(DATASET EXTRACT)
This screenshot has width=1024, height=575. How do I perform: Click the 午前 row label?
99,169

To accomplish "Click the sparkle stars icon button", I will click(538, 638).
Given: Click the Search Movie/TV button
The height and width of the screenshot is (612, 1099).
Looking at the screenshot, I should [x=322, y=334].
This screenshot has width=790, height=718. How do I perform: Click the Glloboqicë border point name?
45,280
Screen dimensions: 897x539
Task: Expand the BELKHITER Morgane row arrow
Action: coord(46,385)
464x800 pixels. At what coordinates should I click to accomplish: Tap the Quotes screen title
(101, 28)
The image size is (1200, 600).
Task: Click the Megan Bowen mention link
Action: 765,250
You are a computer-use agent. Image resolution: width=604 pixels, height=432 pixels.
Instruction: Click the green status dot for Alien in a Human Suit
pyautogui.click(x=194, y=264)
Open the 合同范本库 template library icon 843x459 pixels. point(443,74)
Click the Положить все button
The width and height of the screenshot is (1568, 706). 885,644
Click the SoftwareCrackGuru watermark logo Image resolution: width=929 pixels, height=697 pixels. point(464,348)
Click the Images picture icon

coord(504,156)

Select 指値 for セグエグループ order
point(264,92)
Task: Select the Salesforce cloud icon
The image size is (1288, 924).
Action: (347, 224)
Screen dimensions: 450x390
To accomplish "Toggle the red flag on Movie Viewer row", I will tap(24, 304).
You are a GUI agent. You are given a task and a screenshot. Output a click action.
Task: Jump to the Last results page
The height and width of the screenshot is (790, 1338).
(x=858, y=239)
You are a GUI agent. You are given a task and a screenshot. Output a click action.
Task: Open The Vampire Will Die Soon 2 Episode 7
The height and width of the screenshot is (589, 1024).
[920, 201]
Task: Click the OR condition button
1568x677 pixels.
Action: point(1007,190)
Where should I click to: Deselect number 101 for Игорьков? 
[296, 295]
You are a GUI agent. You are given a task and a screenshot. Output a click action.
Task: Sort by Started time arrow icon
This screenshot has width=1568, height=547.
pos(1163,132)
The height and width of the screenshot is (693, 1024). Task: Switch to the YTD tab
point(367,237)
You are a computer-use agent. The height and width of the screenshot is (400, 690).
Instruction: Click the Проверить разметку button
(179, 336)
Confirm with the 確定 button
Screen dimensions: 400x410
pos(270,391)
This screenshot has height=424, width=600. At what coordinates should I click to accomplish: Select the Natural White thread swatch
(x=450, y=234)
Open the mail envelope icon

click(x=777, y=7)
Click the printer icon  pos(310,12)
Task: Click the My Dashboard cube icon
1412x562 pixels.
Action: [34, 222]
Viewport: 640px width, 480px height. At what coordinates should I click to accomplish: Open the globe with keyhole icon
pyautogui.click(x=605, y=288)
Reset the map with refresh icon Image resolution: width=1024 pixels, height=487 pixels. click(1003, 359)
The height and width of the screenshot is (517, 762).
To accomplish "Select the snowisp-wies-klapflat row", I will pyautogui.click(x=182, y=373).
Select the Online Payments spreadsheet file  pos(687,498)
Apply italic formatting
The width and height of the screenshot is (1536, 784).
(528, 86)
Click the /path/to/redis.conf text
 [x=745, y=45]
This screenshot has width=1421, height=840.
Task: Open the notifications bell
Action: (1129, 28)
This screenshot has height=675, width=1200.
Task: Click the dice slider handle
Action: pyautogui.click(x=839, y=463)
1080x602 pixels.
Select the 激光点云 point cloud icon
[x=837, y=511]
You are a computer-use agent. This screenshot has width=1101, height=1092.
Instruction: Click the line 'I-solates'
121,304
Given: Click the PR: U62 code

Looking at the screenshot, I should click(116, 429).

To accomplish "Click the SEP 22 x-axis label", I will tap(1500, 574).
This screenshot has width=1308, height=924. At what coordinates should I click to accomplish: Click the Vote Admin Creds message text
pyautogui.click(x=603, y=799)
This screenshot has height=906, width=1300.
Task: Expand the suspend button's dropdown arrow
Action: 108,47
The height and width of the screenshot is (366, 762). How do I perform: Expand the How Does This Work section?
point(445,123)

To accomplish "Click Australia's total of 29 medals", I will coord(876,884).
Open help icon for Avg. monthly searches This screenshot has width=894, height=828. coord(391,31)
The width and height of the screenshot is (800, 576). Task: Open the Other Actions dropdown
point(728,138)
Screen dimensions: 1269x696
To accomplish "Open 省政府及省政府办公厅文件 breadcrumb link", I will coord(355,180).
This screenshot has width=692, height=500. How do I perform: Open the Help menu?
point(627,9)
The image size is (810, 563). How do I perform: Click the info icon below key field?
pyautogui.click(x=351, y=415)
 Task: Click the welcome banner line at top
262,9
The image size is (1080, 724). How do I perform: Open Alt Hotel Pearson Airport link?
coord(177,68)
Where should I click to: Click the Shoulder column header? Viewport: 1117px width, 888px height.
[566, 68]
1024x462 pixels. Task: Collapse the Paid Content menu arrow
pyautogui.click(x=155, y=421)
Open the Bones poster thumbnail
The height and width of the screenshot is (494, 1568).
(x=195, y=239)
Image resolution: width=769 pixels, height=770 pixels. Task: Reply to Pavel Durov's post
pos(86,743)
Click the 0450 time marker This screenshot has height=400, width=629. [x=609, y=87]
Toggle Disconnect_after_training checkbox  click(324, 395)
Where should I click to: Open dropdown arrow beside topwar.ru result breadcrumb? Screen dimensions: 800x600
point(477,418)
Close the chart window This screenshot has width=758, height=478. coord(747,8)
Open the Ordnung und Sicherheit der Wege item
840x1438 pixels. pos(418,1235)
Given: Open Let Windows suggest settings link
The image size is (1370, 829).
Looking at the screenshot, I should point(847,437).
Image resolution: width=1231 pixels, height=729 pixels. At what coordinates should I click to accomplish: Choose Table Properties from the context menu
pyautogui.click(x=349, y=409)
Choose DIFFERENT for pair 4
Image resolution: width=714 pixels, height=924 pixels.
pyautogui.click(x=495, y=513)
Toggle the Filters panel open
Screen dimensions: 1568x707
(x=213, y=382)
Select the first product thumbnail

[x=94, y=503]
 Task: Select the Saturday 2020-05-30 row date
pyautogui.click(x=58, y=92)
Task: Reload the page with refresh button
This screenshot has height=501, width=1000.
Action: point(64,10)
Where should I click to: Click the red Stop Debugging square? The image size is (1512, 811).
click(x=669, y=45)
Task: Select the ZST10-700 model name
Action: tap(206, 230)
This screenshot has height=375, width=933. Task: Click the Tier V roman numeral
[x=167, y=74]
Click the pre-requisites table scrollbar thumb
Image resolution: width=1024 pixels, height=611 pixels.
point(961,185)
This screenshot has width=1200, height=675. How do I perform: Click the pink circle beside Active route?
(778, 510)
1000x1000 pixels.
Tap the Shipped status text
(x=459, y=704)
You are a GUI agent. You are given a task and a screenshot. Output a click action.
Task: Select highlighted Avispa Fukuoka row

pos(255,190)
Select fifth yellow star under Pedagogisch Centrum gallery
(End DATASET EXTRACT)
_TASK_
Pull every line containing the word "computer" out of the entries above.

_YOUR RESPONSE_
You are a computer-use agent. Image resolution: width=604 pixels, height=432 pixels.
You are a computer-use agent. The height and width of the screenshot is (400, 690).
You are a computer-use agent. This screenshot has width=1101, height=1092.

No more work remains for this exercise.